La mise en vente de cette chair, accompagnée vendredi 13 septembre d’une séance de dégustation, a en revanche attiré plus de 400 représentants de grossistes, chaînes de distribution, restaurants, commerces, sociétés agroalimentaires, autant de personnes qui ne se font pas prier pour manger de la baleine à toutes les sauces, dès le matin. Une commerçante quadragénaire qui emplit son assiette de fines tranches (sashimi) de rorqual commun cru se félicite de pouvoir goûter «une chair aussi bonne», ce qui est «une grande première pour ma génération». Elle soupire quand on invoque la cause animale.

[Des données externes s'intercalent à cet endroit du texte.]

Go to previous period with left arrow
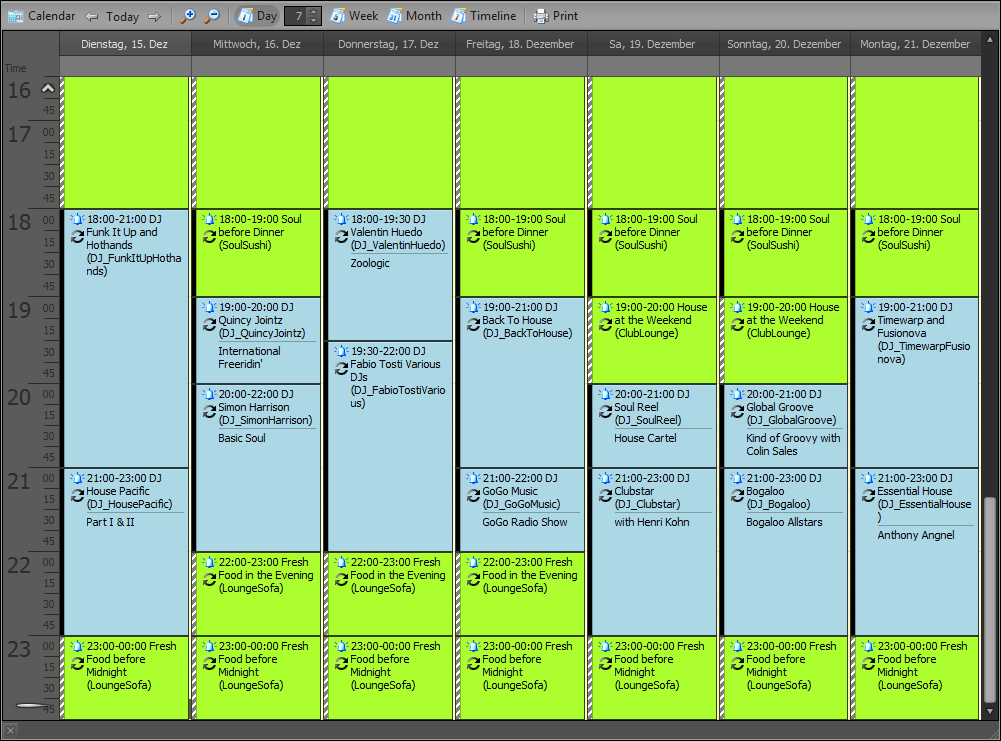Image resolution: width=1001 pixels, height=741 pixels. click(92, 16)
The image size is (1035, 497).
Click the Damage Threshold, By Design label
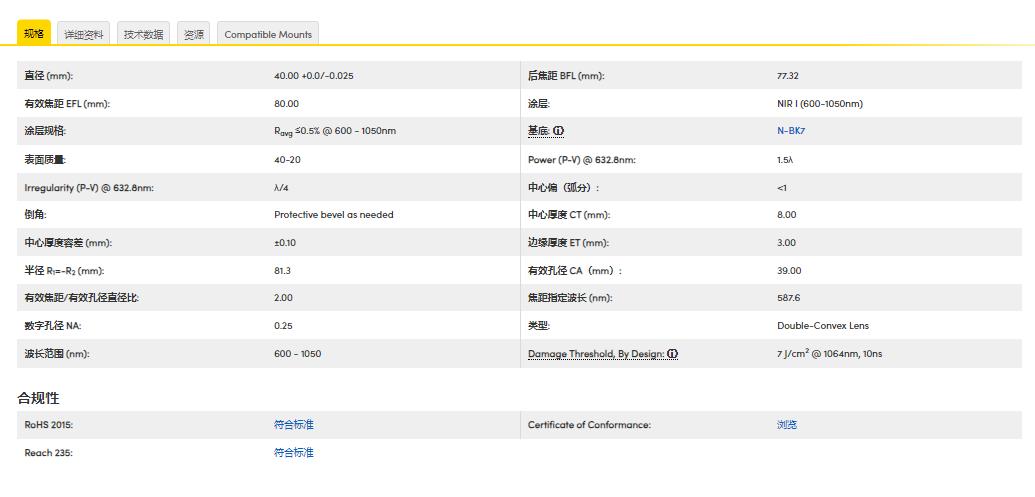pyautogui.click(x=596, y=354)
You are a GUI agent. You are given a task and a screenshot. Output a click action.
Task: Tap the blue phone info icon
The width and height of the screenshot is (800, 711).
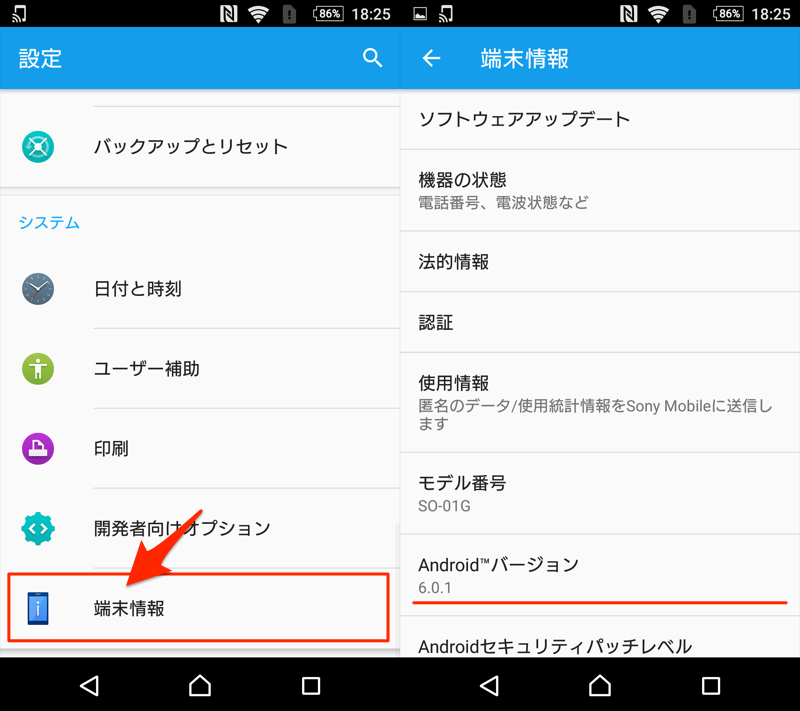[38, 608]
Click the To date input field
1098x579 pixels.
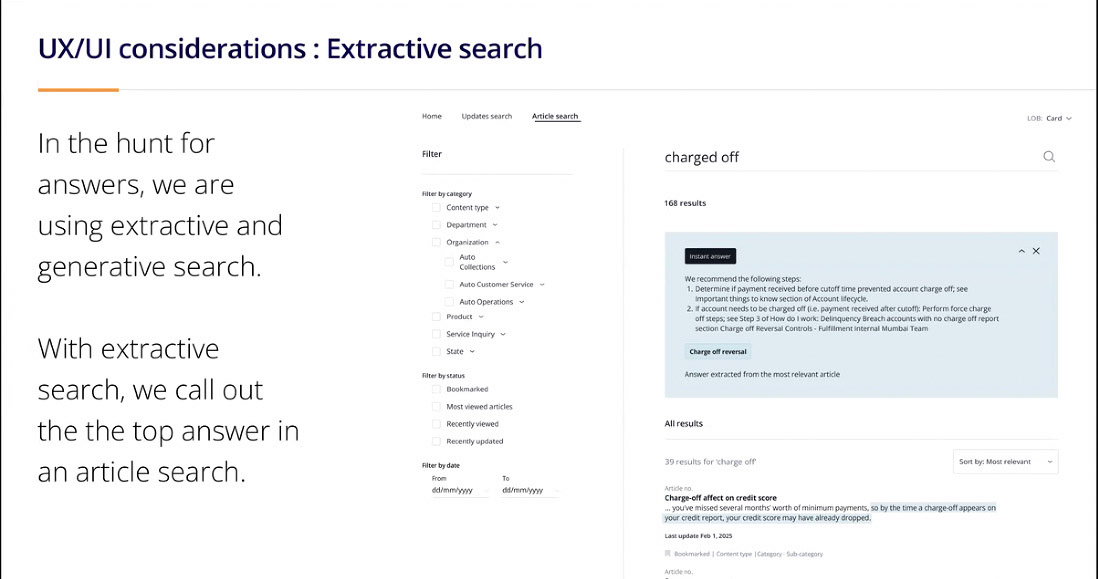pos(528,491)
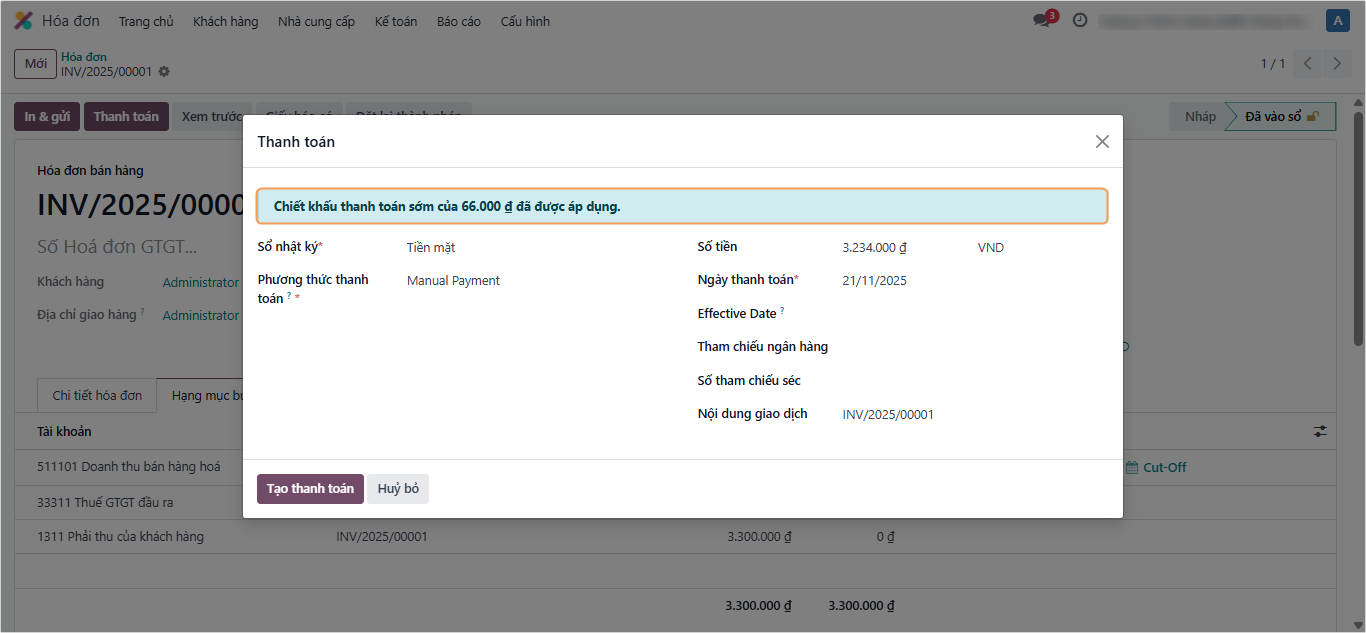
Task: Click the Tạo thanh toán button
Action: [x=310, y=489]
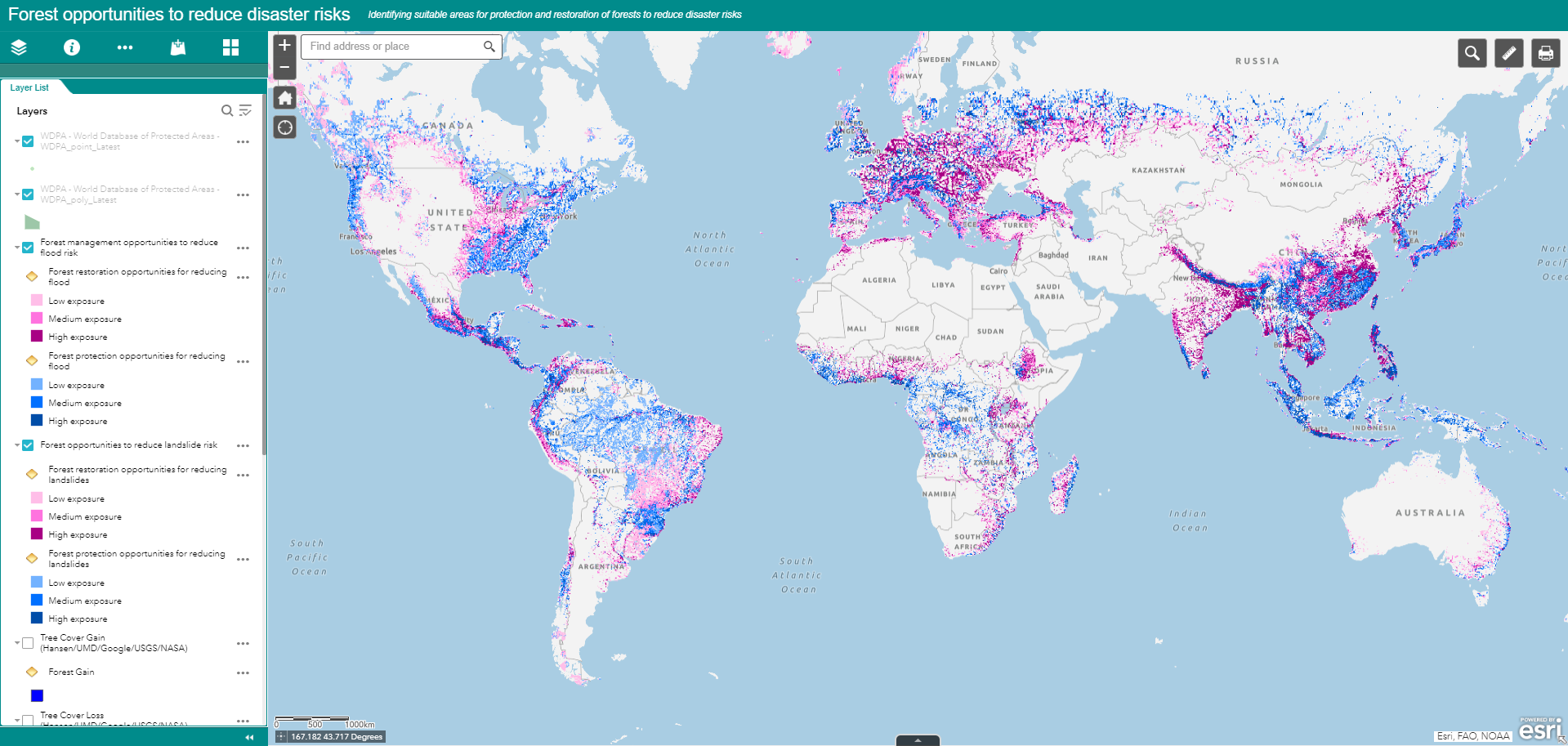Collapse the WDPA point layer group

click(16, 141)
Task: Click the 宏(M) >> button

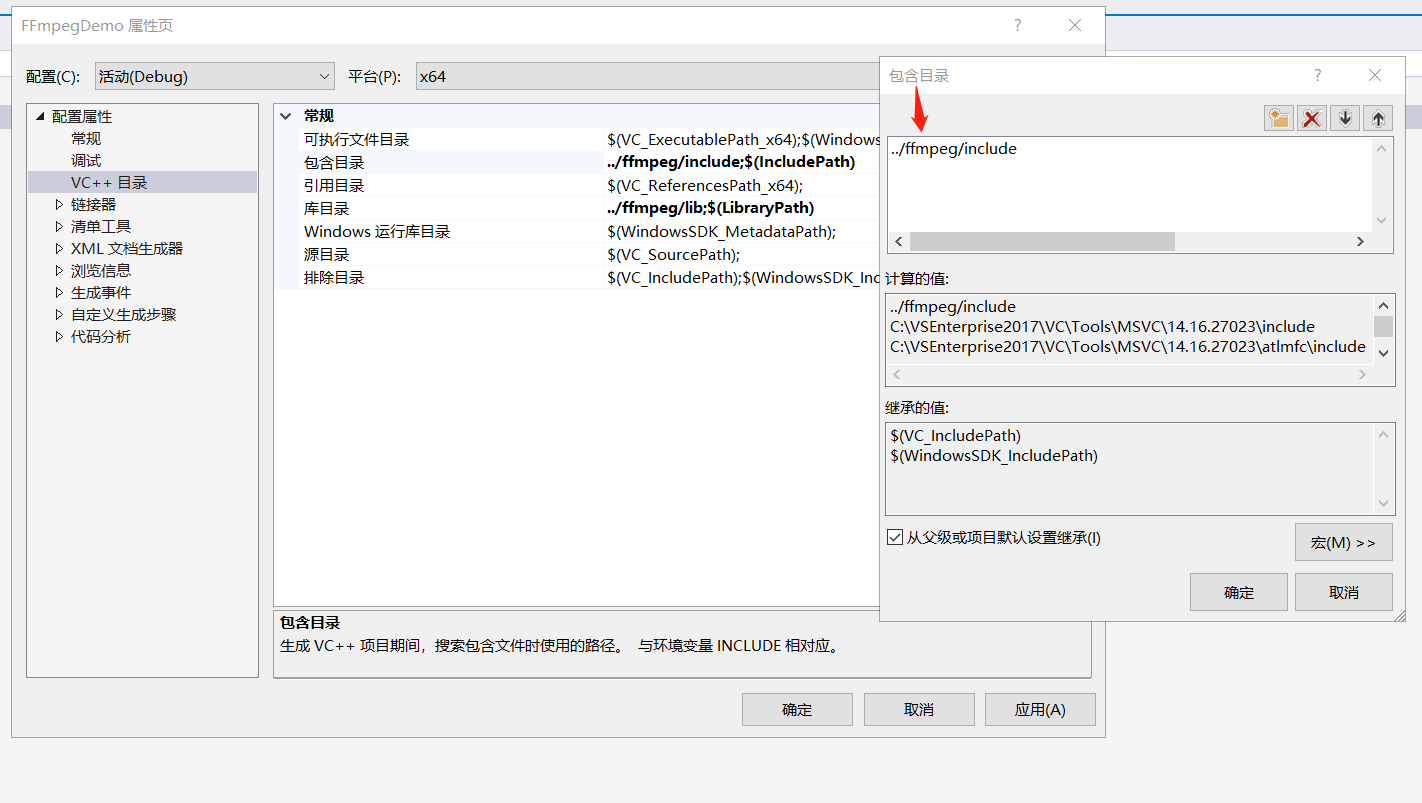Action: point(1343,542)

Servie dans les cantines scolaires

Du rouge vif au blanc en passant par un dégradé de roses, toutes les parties de rorqual commun, rorqual de Bryde ou rorqual boréal sont proposées : cœur, peau, abats, langue, flancs, os râpés, à cuisiner de façons variées, crus ou cuits. «Nous utilisons environ cinquante parties différentes de baleine, dont plus de quinze sous forme de sushis», explique Yuki Okoshi, patron de trois restaurants à Tokyo. Devant le succès qu’il dit rencontrer ces derniers temps, il arpente marchés et restaurants pour inciter ses confrères à profiter de la possibilité d’inscrire plus largement au menu de la baleine d’origine nippone, du fait d’une chasse commerciale assumée.

Auparavant, durant le moratoire sur la chasse commerciale appliqué par le Japon entre 1986 et 2018, seule la chair pas très bonne issue des missions scientifiques ou importée d’Islande arrivait dans les assiettes. Il y en a aussi à présent à la portée des cantines scolaires, une des cibles commerciales privilégiées, avec les jeunes et les femmes. L’argumentaire, appuyé par les travaux du professeur Seiji Shioda de l’université médicale Shonan, repose sur les bienfaits supposés pour la santé de cette viande peu calorique et riche en diverses substances. Les humains ne sont pas les seuls visés, les animaux de compagnie aussi : «les huiles extraites de l’épiderme de baleine contiennent des oméga 3 bons pour les chats et je songe à divers menus pour les chiens aussi», assure Miyako Nishioka, patronne de la société de nourriture animale Cherir, venue spécialement à Toyosu depuis Hiroshima pour faire ses provisions.